Dans cette perspective, la dynamique entre un être humain anxieux, possédant un système nerveux potentiellement hyperactif sans en être forcément conscient, et un cheval, naturellement en quête d’un calme et d’une tranquillité encore plus poussés en raison de sa propre histoire et de ses blessures, explique, du moins en partie, un grand nombres de difficultés rencontrées par certains duos humain/cheval.

Face à un cheval anxieux, le cavalier doit avant tout incarner un calme intérieur, visible et invisible, pour apaiser le système nerveux du cheval, s’efforçant de comprendre et de répondre aux besoins émotionnels spécifiques de l’animal. Cette démarche exige de la sensibilité et la capacité à créer un lien empathique, combinant la fermeté nécessaire à la gestion d’un cheval et la douceur essentielle pour obtenir sa confiance et son respect.
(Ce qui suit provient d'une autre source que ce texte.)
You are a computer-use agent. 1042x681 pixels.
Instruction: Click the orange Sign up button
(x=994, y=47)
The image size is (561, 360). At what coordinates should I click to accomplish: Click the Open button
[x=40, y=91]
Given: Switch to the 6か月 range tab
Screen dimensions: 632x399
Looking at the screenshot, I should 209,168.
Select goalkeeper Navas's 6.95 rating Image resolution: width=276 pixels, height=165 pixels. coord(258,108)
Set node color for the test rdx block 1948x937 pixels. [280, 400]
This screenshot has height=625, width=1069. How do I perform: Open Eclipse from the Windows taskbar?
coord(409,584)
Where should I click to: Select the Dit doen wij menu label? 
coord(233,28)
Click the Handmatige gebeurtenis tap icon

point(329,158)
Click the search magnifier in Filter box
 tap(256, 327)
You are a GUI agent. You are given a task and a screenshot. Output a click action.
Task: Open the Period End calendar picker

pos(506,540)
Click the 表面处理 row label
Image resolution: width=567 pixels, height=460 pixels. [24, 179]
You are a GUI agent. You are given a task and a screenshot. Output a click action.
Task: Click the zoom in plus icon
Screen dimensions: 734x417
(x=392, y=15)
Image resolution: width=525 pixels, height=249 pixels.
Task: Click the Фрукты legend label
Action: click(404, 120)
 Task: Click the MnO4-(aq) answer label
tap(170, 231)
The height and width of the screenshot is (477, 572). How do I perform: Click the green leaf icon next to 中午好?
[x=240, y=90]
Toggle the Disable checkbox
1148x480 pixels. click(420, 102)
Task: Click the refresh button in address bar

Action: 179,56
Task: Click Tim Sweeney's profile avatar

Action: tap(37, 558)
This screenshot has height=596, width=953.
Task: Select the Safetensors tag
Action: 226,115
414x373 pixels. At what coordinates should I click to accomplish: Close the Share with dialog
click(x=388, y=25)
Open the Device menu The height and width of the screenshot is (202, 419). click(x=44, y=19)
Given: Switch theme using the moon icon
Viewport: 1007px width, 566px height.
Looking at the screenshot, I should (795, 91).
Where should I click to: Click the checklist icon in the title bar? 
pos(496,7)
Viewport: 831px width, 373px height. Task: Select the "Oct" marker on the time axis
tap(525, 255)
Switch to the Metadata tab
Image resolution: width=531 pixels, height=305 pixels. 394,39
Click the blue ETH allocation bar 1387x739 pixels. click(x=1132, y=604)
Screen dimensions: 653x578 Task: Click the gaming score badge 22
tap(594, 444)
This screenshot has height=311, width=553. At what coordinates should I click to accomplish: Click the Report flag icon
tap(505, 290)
Dans ce contexte, la nécessité pour le cavalier de guérir ses propres blessures d’attachement pourrait être un préalable à toute acquisition de savoir-faire. Une introspection et un travail personnel sont alors riches d’enseignements pour surmonter ses propres insécurités et offrir au cheval une relation basée sur la compréhension mutuelle et l’empathie.

Ainsi, la convergence des troubles d’attachement chez l’humain et le poulain, loin d’être une coïncidence, met en évidence une interdépendance profonde entre nos sphères émotionnelles. Elle nous rappelle que la clé d’une relation équilibrée et saine avec nos compagnons équins repose sur notre propre capacité à guérir, à croître et à évoluer. C’est dans cet équilibre subtil entre autorité et douceur, force et vulnérabilité, que réside le véritable art de l’équitation et, par extension, de toute relation interespèces authentique et profonde.